This disciplinary sanction is a new episode in the execrable relations between right-wing president Daniel Noboa and his vice-president, to whom he must in principle entrust power in January if he wants to campaign for his re-election.

Daniel Noboa, who cannot legally dismiss his vice-president elected at the same time as him in 2023, appointed Veronica Abad as Ecuador’s ambassador to Israel in December 2023.

A second presidential term

In September, due to the worsening conflict in the Middle East, Veronica Abad was transferred to Ankara for security reasons. Her five-month layoff, signed by an official from the government’s human resources department, is due to the fact that she arrived at her new post in Turkey five days late.

In August, Veronica Abad filed a complaint against Daniel Noboa for gender-based violence with the aim of having him dismissed.

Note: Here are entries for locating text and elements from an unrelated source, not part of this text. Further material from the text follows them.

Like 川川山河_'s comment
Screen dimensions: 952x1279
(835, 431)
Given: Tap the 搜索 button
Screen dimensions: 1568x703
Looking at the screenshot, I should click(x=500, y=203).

The president denounced a “betrayal”. Daniel Noboa plans to run for a second term in the presidential election in February 2025. The country’s Constitution provides that the head of state can campaign for re-election, provided he entrusts his powers to the vice-president during this time.

The electoral campaign officially begins in January, during Veronica Abad’s layoff. President Noboa “sought by all means to prevent the exercise of public office by the Vice-President, but also tried to threaten her, intimidate her, harass her with the aim of provoking her resignation and “thus avoiding presidential succession,” lamented Veronica Abad’s lawyer, Damian Armijos.

Last June, the Ecuadorian Parliament refused to lift the immunity of Veronica Abad, whom the prosecution wanted to prosecute for a corruption case involving one of her sons. The vice-president denounced “persecution”.